*Text excerpt*:
○ ○ ○ ○ ○ ○ ○
NNIV: Photography and Spectacle in Sri Lanka’s Ethnic Conflict

I co-authored and co-presented on war photography and the spectacle of Sri Lanka’s ethnic conflict with my human rights lawyer sister, Anjali Manivannan. I handled the material on photography while she addressed the legal perspective. I was exhausted and unwell for most of the conference, but our presentation was solid, and our Q&A was marked by big questions about journalism, ethics, and the politics of the image in the context of mediating stories that, because they are so awful, may discourage even the very act of looking.

In Colombo, Sri Lanka, Sri Lankans display the national flags and celebrate after President Mahinda Rajapaksa declared victory in the country’s quarter-century ethnic conflict with the LTTE. Credit: © AP Photo, Eranga Jayawardena

Access copy of the talk below. Due to the sensitive nature of my sister’s work, I have chosen to consolidate our speaking roles without attribution.

“We are Sri Lankan Civilians Plz Save Our Life”: Photography and the Spectacle of Sri Lanka’s Ethnic Conflict

Vyshali Manivannan, Montclair State University
New Narrative IV: Image and Spectacle, Toronto, CN
May 5, 2011

Sri Lanka’s three-decade long ethnic conflict between the Sinhalese-run government and separatist Liberation Tigers of Tamil Eelam or Tamil Tigers was largely a war without witnesses. Today, two years after the war’s end, Sri Lanka remains in the bottom tier of press freedom rankings. As a substitute for traditional press, pro-government and pro-Tiger sources emerged, constructing biased and contradictory narratives. So in lieu of testimony, photography chronicled the war and its aftermath, reconfiguring it as politicized spectacle. However, the photography characteristic of neutral news sources often fails to animate us by privileging political, cultural, and historical elements—what Roland Barthes refers to as “studium”—over “punctum,” or heterogeneous elements that “disturb” the studium to create a lasting impression. The punctum often forces us to critically reflect on the photograph, which leads to our greater understanding of the portrayed conflict. Photography’s mobilization power lies in its ability to advene on us or engage us to take positive action. In the case of Sri Lanka, each category ultimately encourages the submissive consumption characteristic of media spectacle. Ideally, war photographs should impart accountability by selectively framing our response to and understanding of the conflict. But in Sri Lanka, photojournalism does not seek to explain the conflict’s roots or consider policy solutions for the future. Instead, the horror communicated by these images is attenuated by ethnic dichotomization within the frame that restricts compassion and promotes self-righteous judgment of the depicted victims.
○ ○ ○ ○ ○ ○ ○
*What you should do*:
Answer these questions about the post on Sri Lanka war photography:
(a) Who co-authored and co-presented the talk, and what is her profession?
(b) On what date, and in which city, was the talk given?
(c) What term does Roland Barthes use for the political, cultural, and historical elements of a photograph?

(Dataset records)
○ ○ ○ ○ ○ ○ ○
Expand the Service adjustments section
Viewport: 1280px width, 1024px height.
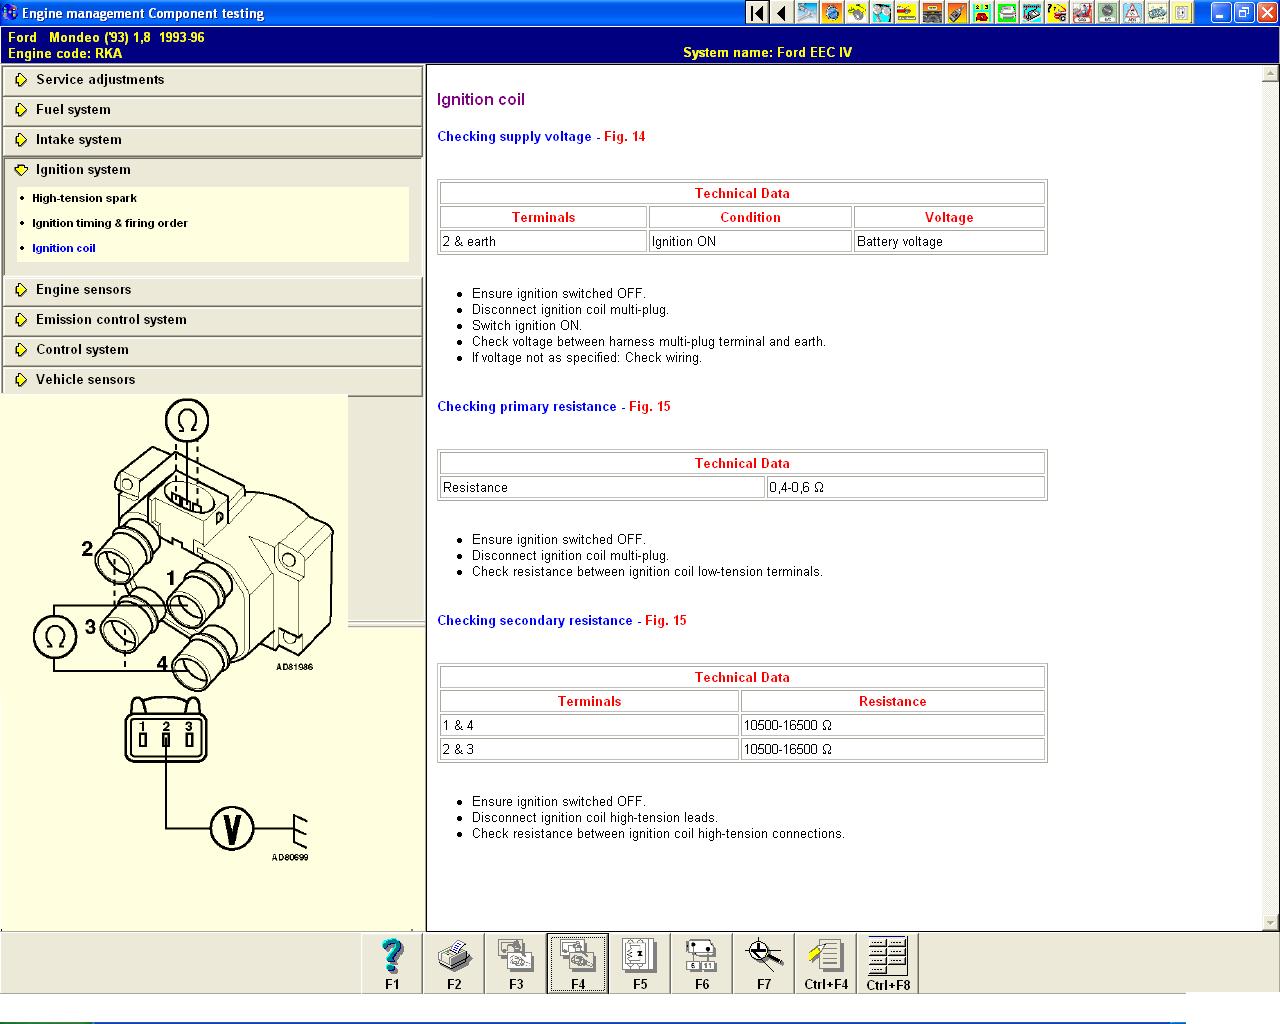pos(213,80)
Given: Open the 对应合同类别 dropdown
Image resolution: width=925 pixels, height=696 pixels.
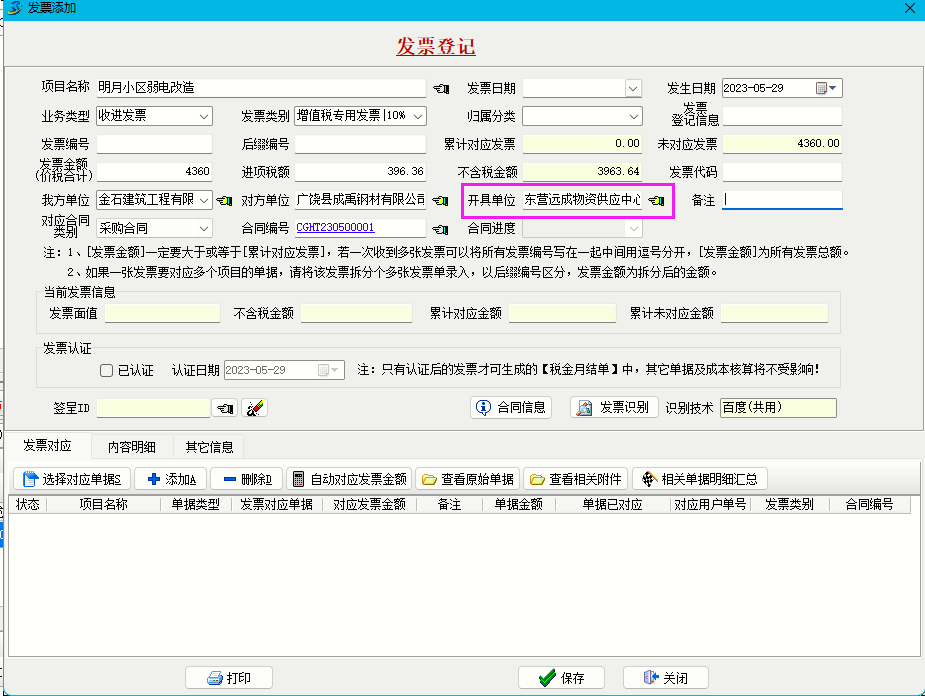Looking at the screenshot, I should coord(204,228).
○ ○ ○ ○ ○ ○ ○
*Worked answer*:
(a) Anjali Manivannan, a human rights lawyer and the author's sister.
(b) May 5, 2011, in Toronto.
(c) "Studium."